Lors du procès du journal, en juin 1921, l’acte d’accusation contre ses deux responsables, de Peron et Houba, s’appuiera sur des documents retrouvés à la bibliothèque de l’Université de Liège pour affirmer que la prose publiée à partir de juillet 1918 provenait directement tantôt des services de Haniel von Haimhausen, de ceux de von der Lancken, voire de von Falkenhausen lui-même. Le ton n’était plus à la revendication vindicative, même si de Peron continuait à se laisser aller. Plus modéré mais plus insidieux aussi, le journal avait continué à défendre la séparation administrative mais développé surtout des idées pacifistes, voire défaitistes. C’est surtout cet aspect-là du journal que condamnera le tribunal.
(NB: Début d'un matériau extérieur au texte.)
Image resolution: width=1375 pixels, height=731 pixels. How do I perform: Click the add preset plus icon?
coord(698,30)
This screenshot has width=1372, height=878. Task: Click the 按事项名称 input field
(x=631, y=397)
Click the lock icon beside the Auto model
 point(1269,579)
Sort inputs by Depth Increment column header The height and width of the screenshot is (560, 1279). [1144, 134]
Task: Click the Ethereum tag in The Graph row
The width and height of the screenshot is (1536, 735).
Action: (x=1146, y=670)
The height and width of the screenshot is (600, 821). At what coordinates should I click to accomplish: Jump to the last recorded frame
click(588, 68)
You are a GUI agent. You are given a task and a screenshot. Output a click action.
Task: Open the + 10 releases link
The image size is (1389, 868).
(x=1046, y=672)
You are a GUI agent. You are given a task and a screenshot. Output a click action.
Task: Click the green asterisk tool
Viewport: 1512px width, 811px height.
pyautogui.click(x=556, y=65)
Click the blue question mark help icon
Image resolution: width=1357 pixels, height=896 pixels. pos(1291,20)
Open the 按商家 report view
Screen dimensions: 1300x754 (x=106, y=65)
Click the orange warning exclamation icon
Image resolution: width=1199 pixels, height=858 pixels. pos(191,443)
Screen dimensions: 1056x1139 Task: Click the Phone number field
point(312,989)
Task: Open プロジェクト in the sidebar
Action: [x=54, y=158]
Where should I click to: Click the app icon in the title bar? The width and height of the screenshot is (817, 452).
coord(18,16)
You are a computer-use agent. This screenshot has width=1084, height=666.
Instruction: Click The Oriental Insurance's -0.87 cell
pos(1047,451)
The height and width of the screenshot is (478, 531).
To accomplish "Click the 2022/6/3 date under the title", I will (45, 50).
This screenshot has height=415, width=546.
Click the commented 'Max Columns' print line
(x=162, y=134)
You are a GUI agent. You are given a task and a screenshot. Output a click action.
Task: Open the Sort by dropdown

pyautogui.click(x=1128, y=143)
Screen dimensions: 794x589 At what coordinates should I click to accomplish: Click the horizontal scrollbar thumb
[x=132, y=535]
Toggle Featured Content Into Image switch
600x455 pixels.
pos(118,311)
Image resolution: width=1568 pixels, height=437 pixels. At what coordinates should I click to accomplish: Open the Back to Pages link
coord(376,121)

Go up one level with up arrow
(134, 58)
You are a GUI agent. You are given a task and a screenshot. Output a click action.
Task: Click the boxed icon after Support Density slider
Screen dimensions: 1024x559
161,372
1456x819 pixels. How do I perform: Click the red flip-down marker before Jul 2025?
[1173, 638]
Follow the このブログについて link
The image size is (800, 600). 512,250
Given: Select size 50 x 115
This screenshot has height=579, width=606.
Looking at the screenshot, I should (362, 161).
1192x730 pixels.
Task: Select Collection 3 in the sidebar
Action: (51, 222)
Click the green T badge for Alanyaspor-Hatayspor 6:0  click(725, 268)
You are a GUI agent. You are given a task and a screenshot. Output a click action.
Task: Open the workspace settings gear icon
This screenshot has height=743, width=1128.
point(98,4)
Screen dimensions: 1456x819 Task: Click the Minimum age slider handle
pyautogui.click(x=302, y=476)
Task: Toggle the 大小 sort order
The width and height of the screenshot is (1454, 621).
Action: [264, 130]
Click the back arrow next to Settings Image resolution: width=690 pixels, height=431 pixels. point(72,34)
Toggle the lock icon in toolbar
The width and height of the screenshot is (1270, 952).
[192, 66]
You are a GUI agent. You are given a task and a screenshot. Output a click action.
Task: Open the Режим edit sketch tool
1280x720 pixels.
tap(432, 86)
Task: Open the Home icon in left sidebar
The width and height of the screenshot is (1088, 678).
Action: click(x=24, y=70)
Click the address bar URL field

Devant la Cour d’Assises de Liège, le réquisitoire du procureur général conclut à la culpabilité de de Peron et de Houba, conformément à la totalité de l’article 118bis du Code pénal. Outre les articles défaitistes, pacifistes, favorables à la séparation administrative et irrévérencieux pour les personnes et des institutions belges, il est encore reproché la publication régulière de petites annonces d’engagement de main d’œuvre destinée à servir l’ennemi. L’article 115 du code pénal est donc aussi invoqué : avoir fourni des secours en hommes aux ennemis de l’État. Les deux hommes sont condamnés par contumace à de lourdes peines de prison.